Top 5 ways dietitians can maximize reimbursement dollars in long-term care
With the implementation of the Patient Driven Payment Model on October 1, 2019, nutrition-related services have officially been monetized (yay!). This is a huge step forward for dietitians working in long-term care (LTC). If that’s you, let’s review how you can help to maximize your facility’s reimbursement dollars and maybe even justify some additional dietitian staffing hours.
5. Complete your nutrition assessments and quick! With the PDPM changes, the reimbursement that LTC facilities receive is based on the 5-day MDS. This streamlines the documentation that is required, but it also raises the importance of adequate dietitian staffing to complete nutrition assessments in this timeframe. If a dietitian’s assessment is yet to be completed, the facility may miss an opportunity to request a higher reimbursement rate.
4. Malnutrition, malnutrition, malnutrition. In recent years, malnutrition has received lots of attention in acute care, and it’s finally coming to a LTC facility near you! In reality, malnutrition is a condition that plagues older adults and has since the beginning of time.
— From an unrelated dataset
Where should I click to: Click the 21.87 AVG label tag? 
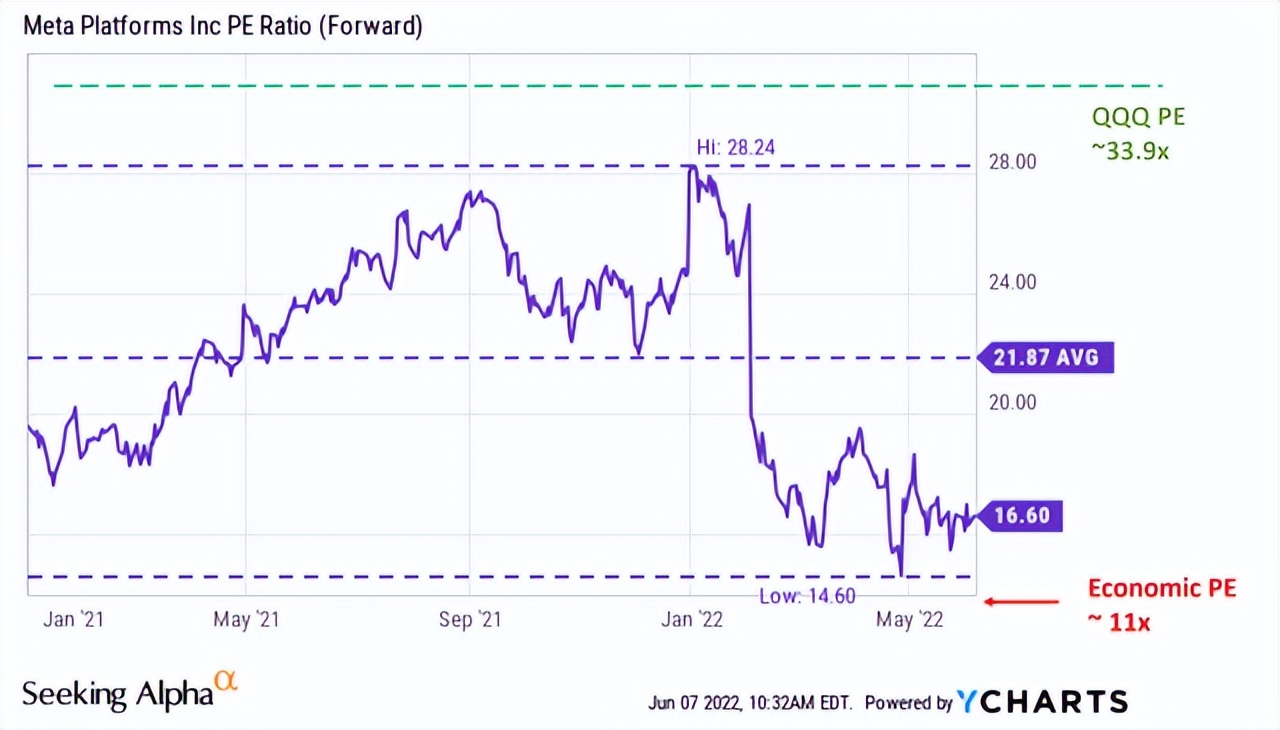point(1046,357)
It is likely that you have malnourished residents in your LTC facility right at this very moment. The key is identifying them, diagnosing them, and treating them. Then, claim that reimbursement!
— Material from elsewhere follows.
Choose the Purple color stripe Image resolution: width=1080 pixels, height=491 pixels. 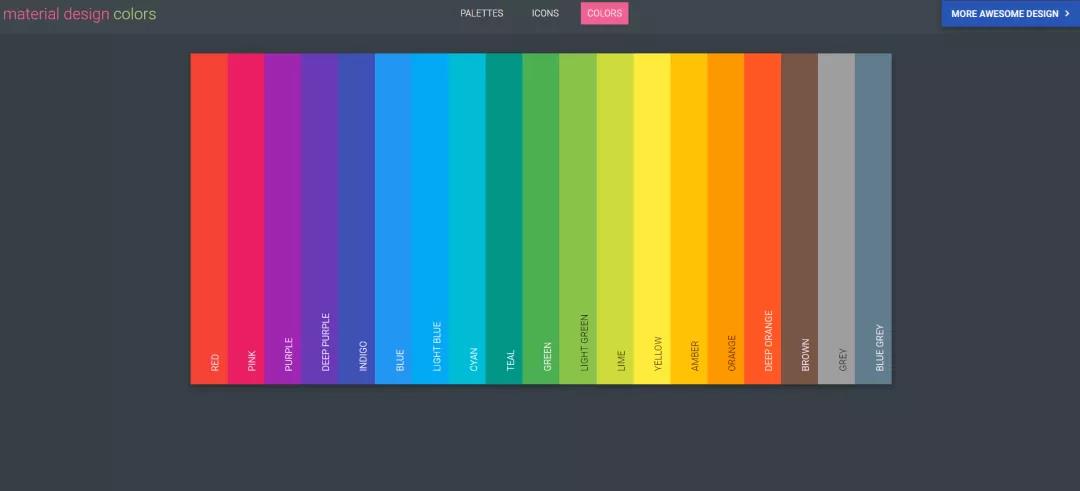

3. Brush up on your tube feeding skills. Enteral nutrition is one of 50 non-therapy ancillary comorbidities that can garner higher reimbursement for a LTC facility. As such, you may be seeing more enteral nutrition in your facility.
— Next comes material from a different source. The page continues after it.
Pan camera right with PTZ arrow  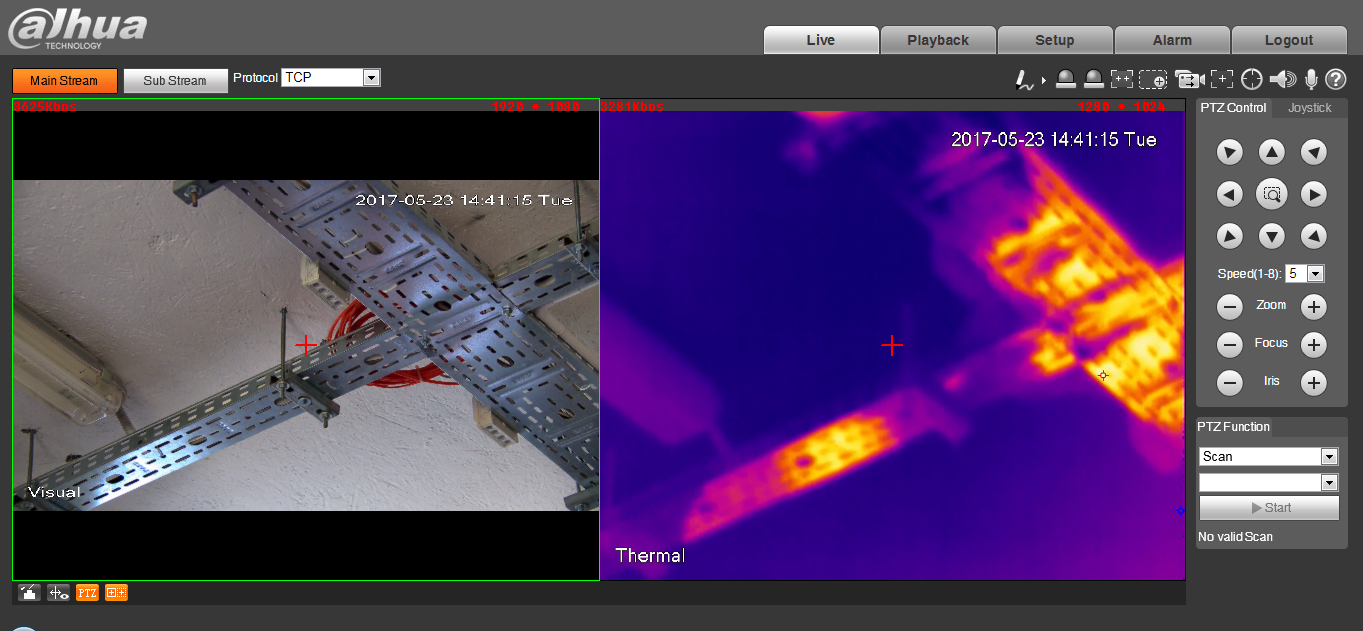pyautogui.click(x=1313, y=194)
2. Get familiar with TPN. Parenteral nutrition, when it meets greater than 51 percent of a resident’s nutritional needs, has the second-highest non-therapy ancillary comorbidity point value. What exactly does this mean? TPN = $$$. In the past, parenteral nutrition wasn’t commonplace in LTC facilities because of the expense and level of monitoring required for these residents. But now that TPN is linked with a high level of reimbursement, you may need to dust off that old calculator and laminate your formulary card. If you need a refresher on TPN basics, check out our TPN 101 webinar.
1. Book an NFPE training! Did we mention malnutrition? That’s right — a diagnosis of malnutrition often leans on a dietitian’s nutrition assessment. And it’s downright tough to support a diagnosis of malnutrition if you are not completing a nutrition-focused physical exam. Lucky for you, Dietitians On Demand can send an awesome dietitian to teach you and your friends exactly how to tackle that pesky NFPE. Trust us, it’s a blast!
If you’re a dietitian working in LTC, this is your time to shine! You now have the ability to make a real financial impact on your facility’s bottom line. P.S. If you’d like to request additional dietitian staffing or hours for yourself, start collecting some data, whether it’s the number of residents receiving enteral or parenteral nutrition support, or how many residents you identified as malnourished. When you can point to how much money you are bringing in, that’s when you’ll get the green light for more dietitian staffing. PDPM is here — own it!